Being a stay-at-home mom is a trap.
Men only want to use you.
Children will destroy your dreams.
If you’re not having casual sex, you’re repressed.
If you stay home, you’re wasting your education.
Tradition is just patriarchy keeping you down.
I heard many of these words growing up. Girls and young women still hear them every day — in classrooms, in sitcom punchlines, in “empowerment” ads from the very corporations that sell the pills. They are not truths discovered; they are lies whispered long enough that they start to sound like common sense.
Wormtongue’s whispers worked: Éowyn came to believe she was trapped, doomed never to love or bear children, bound forever to duty. “I fear a cage,” she said — not her own thought, but his, repeated until it became hers. And so she sought glory in death, nearly proving him right when she rode to the Pelennor Fields and was terribly wounded in battle.
Similarly, these words work when whispered into the ears of girls and young women today. And while mothers and aunts and leaders may think this is a good thing, it is not. The cultural results are plain to see:
- Childless women show higher rates of mental illness.
- Married mothers report lower rates of depression and psychological distress than single childless women.
- The career-first path, enabled by birth control, correlates with more despair.
- The family-first path, even with its stresses, seems protective.
The Pellinor Fields was not the end of Éowyn’s story, though her triumph with the sword did not undo the lie. Her salvation came in the Houses of Healing, when she finally heard a different voice.
Faramir did not echo Wormtongue’s poison, nor did he flatter her battle skills or urge her back to the sword. He spoke instead of peace, of hope, of green things that grow. He saw her not as a tool or a warrior to be used, but as a person worth cherishing. In his words, she found the first breath of freedom — and of true love, a love very unlike what she had felt for Aragorn.
That is what broke the spell. Not glory. Not death. Not even her own great victory on the battlefield. Truth spoken gently but firmly was the antidote to Wormtongue’s lies.
And that is what women need now. Not louder mantras. Not more slogans. Not another set of “empowerment” ads from corporations that profit from their despair. They need the same thing Éowyn needed: a voice that names their strength without denying their femininity, that calls motherhood and nurture honorable, that tells them their future is not a cage but a promise.
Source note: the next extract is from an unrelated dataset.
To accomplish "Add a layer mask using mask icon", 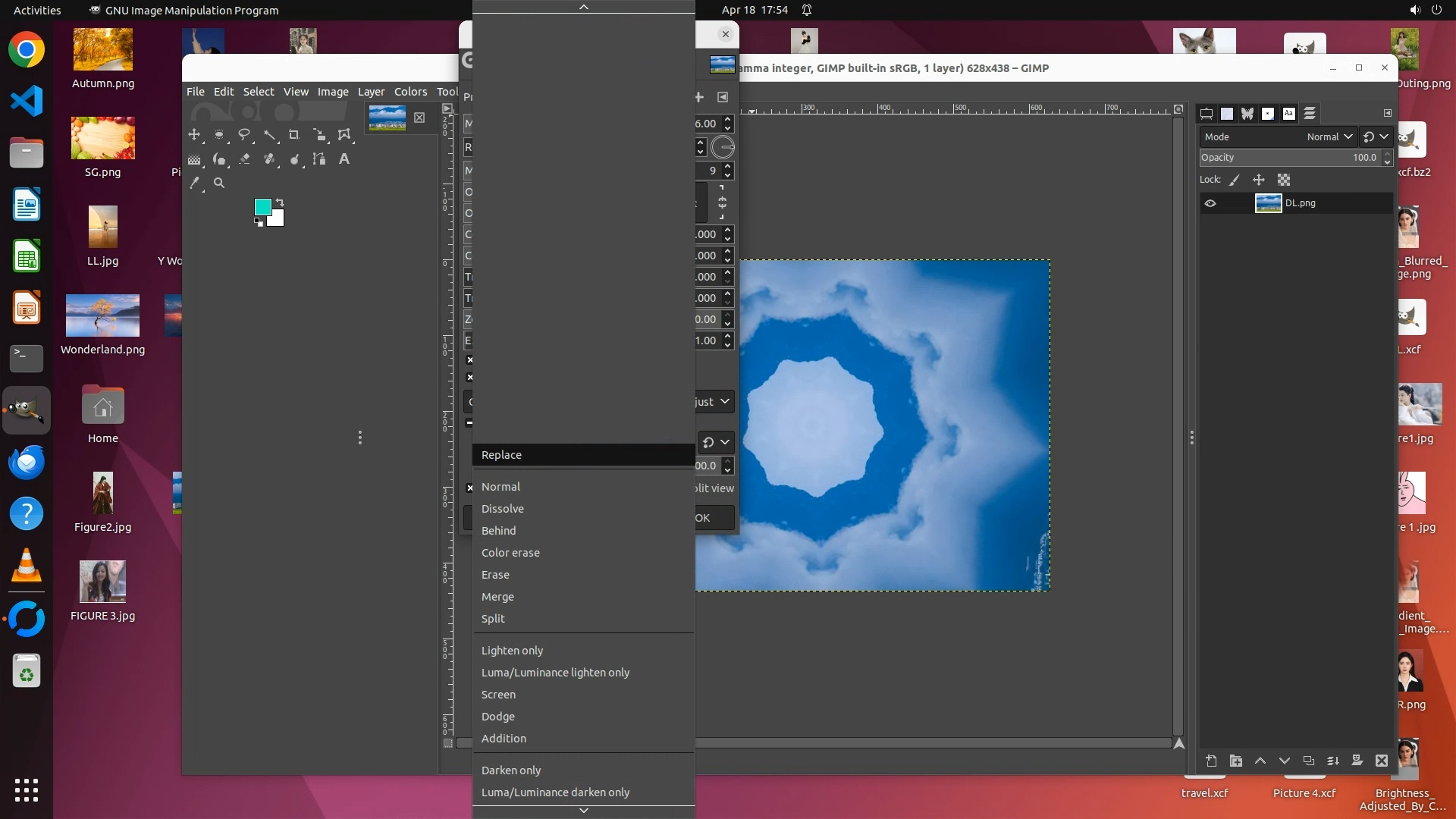I will (x=1357, y=761).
The task before us is not complicated, but it is urgent. Women today do not need more Wormtongues. They need Faramirs. That means fathers who praise their daughters for gentleness as much as for achievement. Mothers who tell their girls the truth about the joys of family and children. Teachers and mentors who show that nurture and strength are not opposites but allies. Pastors who name femininity as a glory, not a weakness. Friends who remind one another that marriage and motherhood are not cages but callings.
The lies will not stop. The slogans will keep echoing. But we can speak louder—not with more slogans, but with truth. We can give the next generation of Éowyns something better than despair: the breath of freedom, and the hope of a future where their strength as women is honored, not erased.